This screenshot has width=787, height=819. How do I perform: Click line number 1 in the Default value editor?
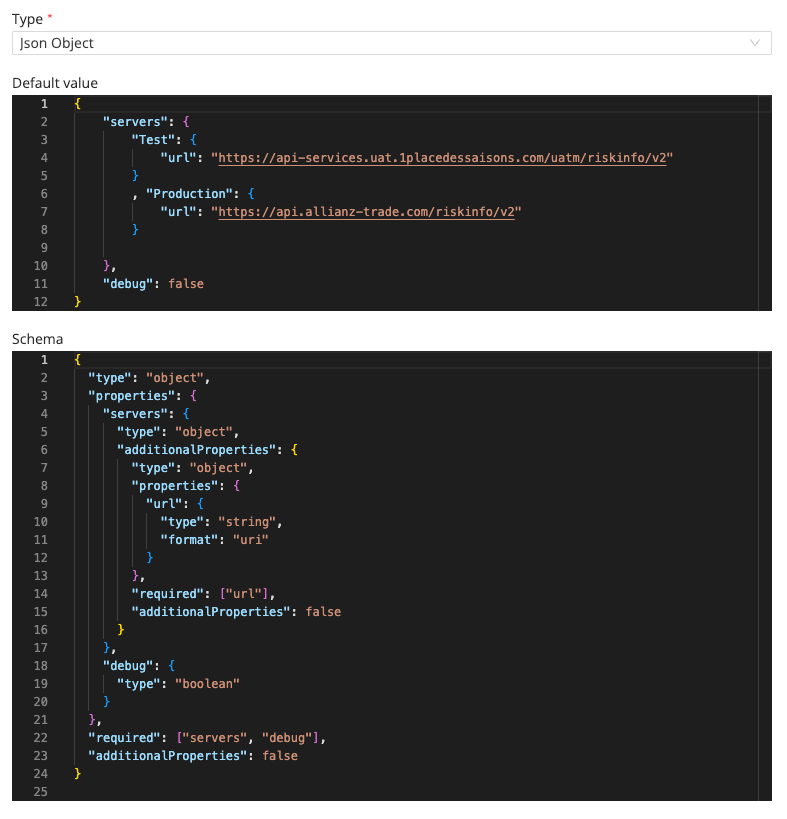[44, 103]
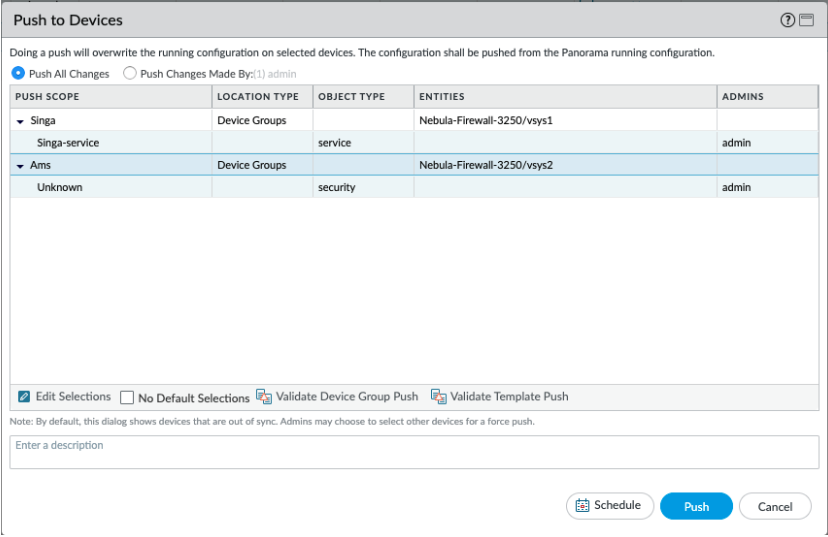Click the Validate Template Push icon
The width and height of the screenshot is (828, 537).
[x=438, y=397]
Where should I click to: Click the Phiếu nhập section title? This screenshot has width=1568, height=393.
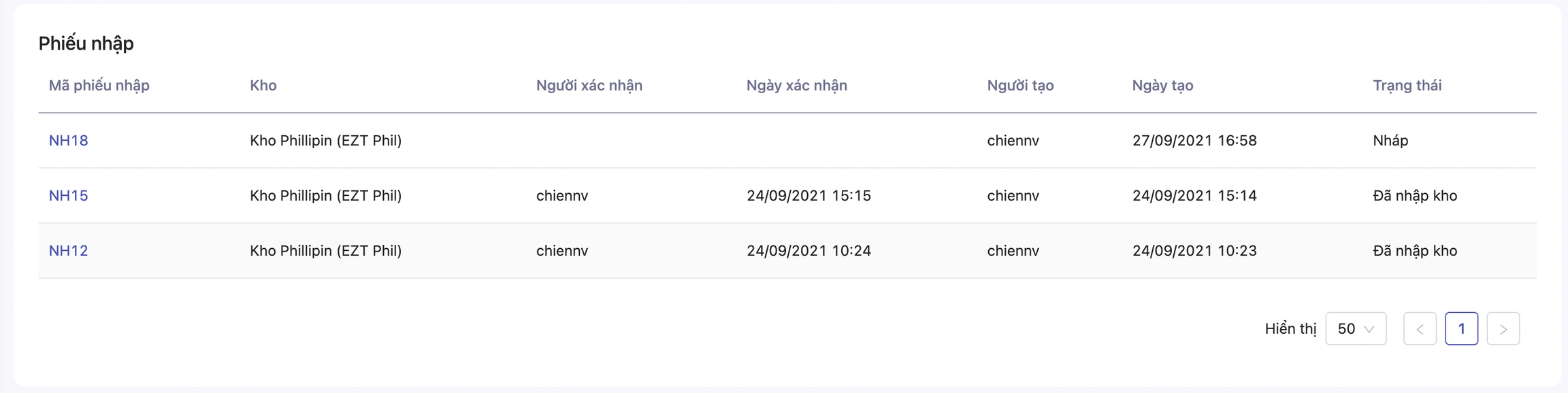[x=86, y=44]
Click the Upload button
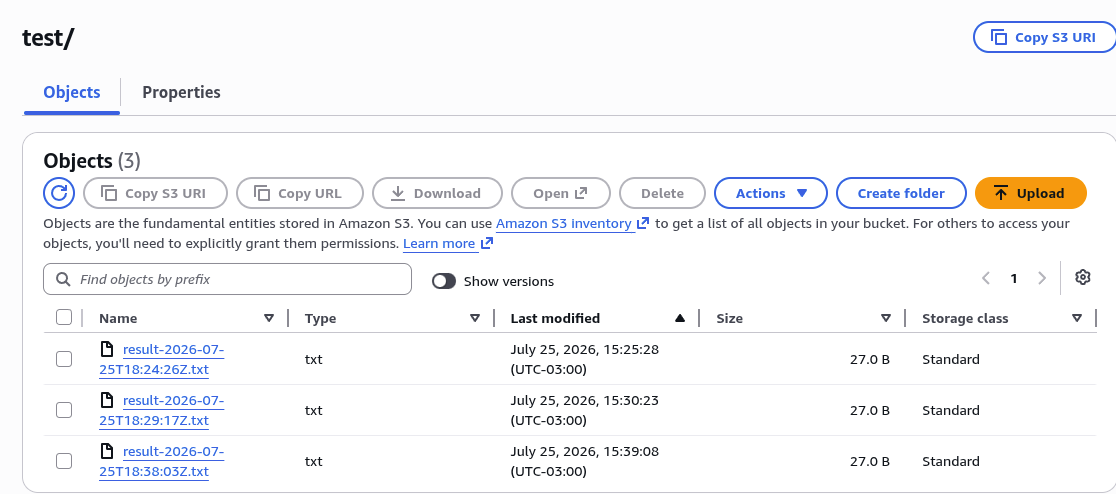The image size is (1116, 494). [x=1031, y=193]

•••••

Please repeat every record exactly, leaving the pictures out.

This screenshot has width=787, height=819. How do I perform: Click line number 1 in the Default value editor?
[44, 103]
Click the Validate Template Push icon
The width and height of the screenshot is (828, 537).
[x=438, y=397]
Where should I click to: Click the Phiếu nhập section title? This screenshot has width=1568, height=393.
[x=86, y=44]
Click the Upload button
The image size is (1116, 494). [x=1031, y=193]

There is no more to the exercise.